> **Exercise brief**:
What is needed is a single figure: how many lines of the records below contain the word "card".
⟨
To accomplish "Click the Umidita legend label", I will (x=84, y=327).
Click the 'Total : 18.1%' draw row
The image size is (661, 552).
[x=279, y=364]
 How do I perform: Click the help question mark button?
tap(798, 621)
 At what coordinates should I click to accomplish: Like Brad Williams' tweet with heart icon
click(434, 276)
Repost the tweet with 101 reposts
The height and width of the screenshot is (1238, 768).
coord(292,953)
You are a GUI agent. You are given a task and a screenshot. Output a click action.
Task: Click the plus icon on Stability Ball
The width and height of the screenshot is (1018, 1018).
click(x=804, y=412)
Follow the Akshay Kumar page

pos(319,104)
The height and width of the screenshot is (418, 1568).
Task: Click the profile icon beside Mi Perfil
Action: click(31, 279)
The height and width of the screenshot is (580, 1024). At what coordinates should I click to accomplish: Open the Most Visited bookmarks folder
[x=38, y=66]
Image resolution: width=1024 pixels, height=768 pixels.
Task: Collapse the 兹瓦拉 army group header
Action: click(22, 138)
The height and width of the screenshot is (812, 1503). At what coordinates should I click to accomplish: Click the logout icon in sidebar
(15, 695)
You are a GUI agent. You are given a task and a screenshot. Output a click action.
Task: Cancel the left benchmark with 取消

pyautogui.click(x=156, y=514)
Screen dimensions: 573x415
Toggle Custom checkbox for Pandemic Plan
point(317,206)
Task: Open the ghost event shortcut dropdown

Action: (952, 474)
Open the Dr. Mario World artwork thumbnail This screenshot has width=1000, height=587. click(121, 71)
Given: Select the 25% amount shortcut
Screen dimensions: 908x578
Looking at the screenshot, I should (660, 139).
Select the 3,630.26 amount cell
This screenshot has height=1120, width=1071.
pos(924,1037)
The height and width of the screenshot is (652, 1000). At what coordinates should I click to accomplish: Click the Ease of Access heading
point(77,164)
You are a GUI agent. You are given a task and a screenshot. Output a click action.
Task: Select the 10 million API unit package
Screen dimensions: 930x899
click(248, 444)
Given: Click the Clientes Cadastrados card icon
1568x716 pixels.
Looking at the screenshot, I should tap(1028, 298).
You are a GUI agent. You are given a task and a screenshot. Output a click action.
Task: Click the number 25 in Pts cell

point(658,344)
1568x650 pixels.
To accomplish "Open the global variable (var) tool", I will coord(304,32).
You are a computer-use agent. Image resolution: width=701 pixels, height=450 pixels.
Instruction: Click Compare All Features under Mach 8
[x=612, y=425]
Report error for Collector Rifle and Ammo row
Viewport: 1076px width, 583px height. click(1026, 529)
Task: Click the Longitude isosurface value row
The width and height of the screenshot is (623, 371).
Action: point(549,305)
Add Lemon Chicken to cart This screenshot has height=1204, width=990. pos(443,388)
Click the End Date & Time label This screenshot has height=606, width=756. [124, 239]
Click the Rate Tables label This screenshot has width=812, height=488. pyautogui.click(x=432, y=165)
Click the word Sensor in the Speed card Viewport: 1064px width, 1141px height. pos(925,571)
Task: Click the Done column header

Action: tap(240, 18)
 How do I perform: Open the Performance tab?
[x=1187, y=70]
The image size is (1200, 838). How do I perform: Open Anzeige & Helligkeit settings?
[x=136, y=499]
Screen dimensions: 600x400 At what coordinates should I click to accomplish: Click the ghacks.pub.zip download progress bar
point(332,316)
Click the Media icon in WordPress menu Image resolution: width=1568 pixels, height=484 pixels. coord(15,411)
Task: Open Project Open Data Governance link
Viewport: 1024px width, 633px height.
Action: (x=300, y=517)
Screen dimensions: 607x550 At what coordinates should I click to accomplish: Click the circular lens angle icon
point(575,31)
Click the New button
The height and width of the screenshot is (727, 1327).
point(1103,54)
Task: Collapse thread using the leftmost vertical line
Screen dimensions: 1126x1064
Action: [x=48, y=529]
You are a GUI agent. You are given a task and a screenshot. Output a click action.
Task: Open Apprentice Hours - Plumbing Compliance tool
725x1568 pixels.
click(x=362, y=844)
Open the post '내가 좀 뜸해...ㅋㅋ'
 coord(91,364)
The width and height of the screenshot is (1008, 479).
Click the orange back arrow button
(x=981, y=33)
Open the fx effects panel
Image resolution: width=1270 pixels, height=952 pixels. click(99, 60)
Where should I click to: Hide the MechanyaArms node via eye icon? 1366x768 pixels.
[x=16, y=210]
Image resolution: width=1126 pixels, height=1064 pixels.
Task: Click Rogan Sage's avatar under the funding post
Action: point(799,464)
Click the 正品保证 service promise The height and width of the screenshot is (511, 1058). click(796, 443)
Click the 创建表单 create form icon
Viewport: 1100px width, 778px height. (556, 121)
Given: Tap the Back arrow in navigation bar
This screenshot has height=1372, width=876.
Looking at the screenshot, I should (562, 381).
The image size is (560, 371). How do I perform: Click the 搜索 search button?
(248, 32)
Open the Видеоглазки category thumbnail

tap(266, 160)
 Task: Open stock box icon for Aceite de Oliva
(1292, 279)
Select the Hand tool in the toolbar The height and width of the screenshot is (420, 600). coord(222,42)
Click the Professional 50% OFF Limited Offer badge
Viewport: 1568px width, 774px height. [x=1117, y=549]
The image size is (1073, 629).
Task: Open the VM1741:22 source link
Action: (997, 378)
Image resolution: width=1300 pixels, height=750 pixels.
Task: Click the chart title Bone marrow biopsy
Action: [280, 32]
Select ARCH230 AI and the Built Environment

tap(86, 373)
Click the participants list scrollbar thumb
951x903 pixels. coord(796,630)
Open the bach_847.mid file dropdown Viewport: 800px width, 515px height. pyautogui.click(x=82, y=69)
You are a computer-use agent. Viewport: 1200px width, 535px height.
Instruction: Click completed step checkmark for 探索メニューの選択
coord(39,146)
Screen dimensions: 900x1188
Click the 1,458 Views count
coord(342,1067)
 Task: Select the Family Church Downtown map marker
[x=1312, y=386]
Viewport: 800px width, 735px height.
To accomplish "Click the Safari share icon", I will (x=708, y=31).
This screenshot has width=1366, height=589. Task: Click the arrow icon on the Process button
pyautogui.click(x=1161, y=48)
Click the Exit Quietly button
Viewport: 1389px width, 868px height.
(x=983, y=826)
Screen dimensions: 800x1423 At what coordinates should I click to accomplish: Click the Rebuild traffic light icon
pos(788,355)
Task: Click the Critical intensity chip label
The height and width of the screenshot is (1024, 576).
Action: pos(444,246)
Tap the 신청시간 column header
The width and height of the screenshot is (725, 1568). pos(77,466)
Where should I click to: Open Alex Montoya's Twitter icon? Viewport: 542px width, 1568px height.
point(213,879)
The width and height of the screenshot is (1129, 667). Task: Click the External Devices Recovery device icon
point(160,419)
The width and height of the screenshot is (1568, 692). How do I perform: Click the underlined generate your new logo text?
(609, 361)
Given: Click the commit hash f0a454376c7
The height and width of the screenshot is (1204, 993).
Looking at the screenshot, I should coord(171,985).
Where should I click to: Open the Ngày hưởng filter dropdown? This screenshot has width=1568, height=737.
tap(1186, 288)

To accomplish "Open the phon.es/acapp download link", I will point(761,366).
⟩
> **Answer to the exercise**:
2